Recorded information>
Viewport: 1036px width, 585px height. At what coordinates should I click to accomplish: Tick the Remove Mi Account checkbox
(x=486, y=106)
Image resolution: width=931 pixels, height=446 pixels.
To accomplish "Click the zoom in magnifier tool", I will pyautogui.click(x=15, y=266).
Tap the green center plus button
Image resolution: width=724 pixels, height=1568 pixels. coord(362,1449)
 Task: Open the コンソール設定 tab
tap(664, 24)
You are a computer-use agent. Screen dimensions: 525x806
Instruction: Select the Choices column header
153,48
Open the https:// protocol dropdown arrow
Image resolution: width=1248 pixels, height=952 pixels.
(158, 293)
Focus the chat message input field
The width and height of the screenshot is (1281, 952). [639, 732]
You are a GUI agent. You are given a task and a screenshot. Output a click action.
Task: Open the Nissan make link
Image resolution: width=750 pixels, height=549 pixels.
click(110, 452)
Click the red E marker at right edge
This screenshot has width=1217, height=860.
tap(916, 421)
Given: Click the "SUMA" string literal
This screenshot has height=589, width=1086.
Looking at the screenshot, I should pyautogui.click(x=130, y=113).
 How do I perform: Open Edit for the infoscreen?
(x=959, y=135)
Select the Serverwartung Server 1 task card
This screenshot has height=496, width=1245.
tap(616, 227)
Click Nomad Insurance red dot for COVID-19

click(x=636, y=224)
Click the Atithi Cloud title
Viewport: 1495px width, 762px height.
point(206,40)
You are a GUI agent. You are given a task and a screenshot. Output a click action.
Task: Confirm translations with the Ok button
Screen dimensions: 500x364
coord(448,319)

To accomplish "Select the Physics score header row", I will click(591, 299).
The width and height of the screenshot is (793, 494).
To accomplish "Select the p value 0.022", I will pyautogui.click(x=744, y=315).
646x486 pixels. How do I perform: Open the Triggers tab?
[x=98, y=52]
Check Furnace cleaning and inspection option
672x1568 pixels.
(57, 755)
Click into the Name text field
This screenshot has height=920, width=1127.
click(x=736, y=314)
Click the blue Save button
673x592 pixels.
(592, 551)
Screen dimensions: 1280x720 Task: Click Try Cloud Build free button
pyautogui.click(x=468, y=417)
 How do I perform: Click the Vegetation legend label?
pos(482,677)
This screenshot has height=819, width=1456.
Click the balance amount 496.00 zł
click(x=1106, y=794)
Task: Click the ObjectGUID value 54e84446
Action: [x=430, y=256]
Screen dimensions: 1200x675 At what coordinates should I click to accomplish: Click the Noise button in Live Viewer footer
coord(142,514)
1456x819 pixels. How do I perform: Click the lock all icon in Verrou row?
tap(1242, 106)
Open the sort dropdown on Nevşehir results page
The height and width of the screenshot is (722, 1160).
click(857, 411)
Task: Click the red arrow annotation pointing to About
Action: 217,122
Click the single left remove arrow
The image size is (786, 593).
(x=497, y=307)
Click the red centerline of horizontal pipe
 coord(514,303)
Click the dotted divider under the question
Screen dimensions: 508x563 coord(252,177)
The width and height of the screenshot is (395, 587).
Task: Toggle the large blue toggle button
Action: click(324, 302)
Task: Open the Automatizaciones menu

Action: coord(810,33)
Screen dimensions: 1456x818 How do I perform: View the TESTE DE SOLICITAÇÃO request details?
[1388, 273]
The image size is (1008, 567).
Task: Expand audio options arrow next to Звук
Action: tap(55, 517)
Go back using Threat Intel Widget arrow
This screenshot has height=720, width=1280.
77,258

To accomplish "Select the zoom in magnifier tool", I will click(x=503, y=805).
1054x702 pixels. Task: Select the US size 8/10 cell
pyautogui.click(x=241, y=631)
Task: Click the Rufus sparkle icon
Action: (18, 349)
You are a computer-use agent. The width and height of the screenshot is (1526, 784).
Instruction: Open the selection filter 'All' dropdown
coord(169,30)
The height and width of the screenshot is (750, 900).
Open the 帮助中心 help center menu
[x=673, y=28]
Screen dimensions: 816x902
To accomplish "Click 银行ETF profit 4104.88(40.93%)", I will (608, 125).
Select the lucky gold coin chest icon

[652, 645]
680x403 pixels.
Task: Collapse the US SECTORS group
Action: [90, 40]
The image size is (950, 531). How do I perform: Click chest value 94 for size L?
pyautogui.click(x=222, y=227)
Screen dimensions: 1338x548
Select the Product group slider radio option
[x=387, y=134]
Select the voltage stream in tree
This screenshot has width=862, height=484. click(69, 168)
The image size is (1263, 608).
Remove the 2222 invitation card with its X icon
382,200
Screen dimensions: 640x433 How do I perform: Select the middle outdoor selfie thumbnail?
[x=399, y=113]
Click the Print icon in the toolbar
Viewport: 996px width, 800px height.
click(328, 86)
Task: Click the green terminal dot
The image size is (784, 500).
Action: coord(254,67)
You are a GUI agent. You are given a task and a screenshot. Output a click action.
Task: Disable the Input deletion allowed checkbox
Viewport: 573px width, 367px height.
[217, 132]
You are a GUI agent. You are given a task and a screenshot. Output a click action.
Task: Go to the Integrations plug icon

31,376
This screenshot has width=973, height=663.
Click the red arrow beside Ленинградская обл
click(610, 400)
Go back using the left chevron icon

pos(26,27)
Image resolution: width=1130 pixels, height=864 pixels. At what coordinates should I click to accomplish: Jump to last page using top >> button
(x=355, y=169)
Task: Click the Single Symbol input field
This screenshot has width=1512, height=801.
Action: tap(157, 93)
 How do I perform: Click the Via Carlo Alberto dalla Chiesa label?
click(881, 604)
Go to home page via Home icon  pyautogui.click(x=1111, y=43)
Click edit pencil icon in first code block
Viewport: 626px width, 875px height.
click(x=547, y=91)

Task to carry out>
Convert the records above into a Markdown table with the columns Row and Record line, numbering each non-blank line in order and omitting blank lines.

Exercise solution>
| Row | Record line |
|---|---|
| 1 | Viewport: 1036px width, 585px height. At what coordinates should I click to accomplish: Tick the Remove Mi Account checkbox |
| 2 | (x=486, y=106) |
| 3 | Image resolution: width=931 pixels, height=446 pixels. |
| 4 | To accomplish "Click the zoom in magnifier tool", I will pyautogui.click(x=15, y=266). |
| 5 | Tap the green center plus button |
| 6 | Image resolution: width=724 pixels, height=1568 pixels. coord(362,1449) |
| 7 |  Task: Open the コンソール設定 tab |
| 8 | tap(664, 24) |
| 9 | You are a computer-use agent. Screen dimensions: 525x806 |
| 10 | Instruction: Select the Choices column header |
| 11 | 153,48 |
| 12 | Open the https:// protocol dropdown arrow |
| 13 | Image resolution: width=1248 pixels, height=952 pixels. |
| 14 | (158, 293) |
| 15 | Focus the chat message input field |
| 16 | The width and height of the screenshot is (1281, 952). [639, 732] |
| 17 | You are a GUI agent. You are given a task and a screenshot. Output a click action. |
| 18 | Task: Open the Nissan make link |
| 19 | Image resolution: width=750 pixels, height=549 pixels. |
| 20 | click(110, 452) |
| 21 | Click the red E marker at right edge |
| 22 | This screenshot has width=1217, height=860. |
| 23 | tap(916, 421) |
| 24 | Given: Click the "SUMA" string literal |
| 25 | This screenshot has height=589, width=1086. |
| 26 | Looking at the screenshot, I should pyautogui.click(x=130, y=113). |
| 27 |  How do I perform: Open Edit for the infoscreen? |
| 28 | (x=959, y=135) |
| 29 | Select the Serverwartung Server 1 task card |
| 30 | This screenshot has height=496, width=1245. |
| 31 | tap(616, 227) |
| 32 | Click Nomad Insurance red dot for COVID-19 |
| 33 | click(x=636, y=224) |
| 34 | Click the Atithi Cloud title |
| 35 | Viewport: 1495px width, 762px height. |
| 36 | point(206,40) |
| 37 | You are a GUI agent. You are given a task and a screenshot. Output a click action. |
| 38 | Task: Confirm translations with the Ok button |
| 39 | Screen dimensions: 500x364 |
| 40 | coord(448,319) |
| 41 | To accomplish "Select the Physics score header row", I will click(591, 299). |
| 42 | The width and height of the screenshot is (793, 494). |
| 43 | To accomplish "Select the p value 0.022", I will pyautogui.click(x=744, y=315). |
| 44 | 646x486 pixels. How do I perform: Open the Triggers tab? |
| 45 | [x=98, y=52] |
| 46 | Check Furnace cleaning and inspection option |
| 47 | 672x1568 pixels. |
| 48 | (57, 755) |
| 49 | Click into the Name text field |
| 50 | This screenshot has height=920, width=1127. |
| 51 | click(x=736, y=314) |
| 52 | Click the blue Save button |
| 53 | 673x592 pixels. |
| 54 | (592, 551) |
| 55 | Screen dimensions: 1280x720 Task: Click Try Cloud Build free button |
| 56 | pyautogui.click(x=468, y=417) |
| 57 |  How do I perform: Click the Vegetation legend label? |
| 58 | pos(482,677) |
| 59 | This screenshot has height=819, width=1456. |
| 60 | Click the balance amount 496.00 zł |
| 61 | click(x=1106, y=794) |
| 62 | Task: Click the ObjectGUID value 54e84446 |
| 63 | Action: [x=430, y=256] |
| 64 | Screen dimensions: 1200x675 At what coordinates should I click to accomplish: Click the Noise button in Live Viewer footer |
| 65 | coord(142,514) |
| 66 | 1456x819 pixels. How do I perform: Click the lock all icon in Verrou row? |
| 67 | tap(1242, 106) |
| 68 | Open the sort dropdown on Nevşehir results page |
| 69 | The height and width of the screenshot is (722, 1160). |
| 70 | click(857, 411) |
| 71 | Task: Click the red arrow annotation pointing to About |
| 72 | Action: 217,122 |
| 73 | Click the single left remove arrow |
| 74 | The image size is (786, 593). |
| 75 | (x=497, y=307) |
| 76 | Click the red centerline of horizontal pipe |
| 77 |  coord(514,303) |
| 78 | Click the dotted divider under the question |
| 79 | Screen dimensions: 508x563 coord(252,177) |
| 80 | The width and height of the screenshot is (395, 587). |
| 81 | Task: Toggle the large blue toggle button |
| 82 | Action: click(324, 302) |
| 83 | Task: Open the Automatizaciones menu |
| 84 | Action: coord(810,33) |
| 85 | Screen dimensions: 1456x818 How do I perform: View the TESTE DE SOLICITAÇÃO request details? |
| 86 | [1388, 273] |
| 87 | The image size is (1008, 567). |
| 88 | Task: Expand audio options arrow next to Звук |
| 89 | Action: tap(55, 517) |
| 90 | Go back using Threat Intel Widget arrow |
| 91 | This screenshot has height=720, width=1280. |
| 92 | 77,258 |
| 93 | To accomplish "Select the zoom in magnifier tool", I will click(x=503, y=805). |
| 94 | 1054x702 pixels. Task: Select the US size 8/10 cell |
| 95 | pyautogui.click(x=241, y=631) |
| 96 | Task: Click the Rufus sparkle icon |
| 97 | Action: (18, 349) |
| 98 | You are a computer-use agent. The width and height of the screenshot is (1526, 784). |
| 99 | Instruction: Open the selection filter 'All' dropdown |
| 100 | coord(169,30) |
| 101 | The height and width of the screenshot is (750, 900). |
| 102 | Open the 帮助中心 help center menu |
| 103 | [x=673, y=28] |
| 104 | Screen dimensions: 816x902 |
| 105 | To accomplish "Click 银行ETF profit 4104.88(40.93%)", I will (608, 125). |
| 106 | Select the lucky gold coin chest icon |
| 107 | [652, 645] |
| 108 | 680x403 pixels. |
| 109 | Task: Collapse the US SECTORS group |
| 110 | Action: [90, 40] |
| 111 | The image size is (950, 531). How do I perform: Click chest value 94 for size L? |
| 112 | pyautogui.click(x=222, y=227) |
| 113 | Screen dimensions: 1338x548 |
| 114 | Select the Product group slider radio option |
| 115 | [x=387, y=134] |
| 116 | Select the voltage stream in tree |
| 117 | This screenshot has width=862, height=484. click(69, 168) |
| 118 | The image size is (1263, 608). |
| 119 | Remove the 2222 invitation card with its X icon |
| 120 | 382,200 |
| 121 | Screen dimensions: 640x433 How do I perform: Select the middle outdoor selfie thumbnail? |
| 122 | [x=399, y=113] |
| 123 | Click the Print icon in the toolbar |
| 124 | Viewport: 996px width, 800px height. |
| 125 | click(328, 86) |
| 126 | Task: Click the green terminal dot |
| 127 | The image size is (784, 500). |
| 128 | Action: coord(254,67) |
| 129 | You are a GUI agent. You are given a task and a screenshot. Output a click action. |
| 130 | Task: Disable the Input deletion allowed checkbox |
| 131 | Viewport: 573px width, 367px height. |
| 132 | [217, 132] |
| 133 | You are a GUI agent. You are given a task and a screenshot. Output a click action. |
| 134 | Task: Go to the Integrations plug icon |
| 135 | 31,376 |
| 136 | This screenshot has width=973, height=663. |
| 137 | Click the red arrow beside Ленинградская обл |
| 138 | click(610, 400) |
| 139 | Go back using the left chevron icon |
| 140 | pos(26,27) |
| 141 | Image resolution: width=1130 pixels, height=864 pixels. At what coordinates should I click to accomplish: Jump to last page using top >> button |
| 142 | (x=355, y=169) |
| 143 | Task: Click the Single Symbol input field |
| 144 | This screenshot has width=1512, height=801. |
| 145 | Action: tap(157, 93) |
| 146 |  How do I perform: Click the Via Carlo Alberto dalla Chiesa label? |
| 147 | click(881, 604) |
| 148 | Go to home page via Home icon  pyautogui.click(x=1111, y=43) |
| 149 | Click edit pencil icon in first code block |
| 150 | Viewport: 626px width, 875px height. |
| 151 | click(x=547, y=91) |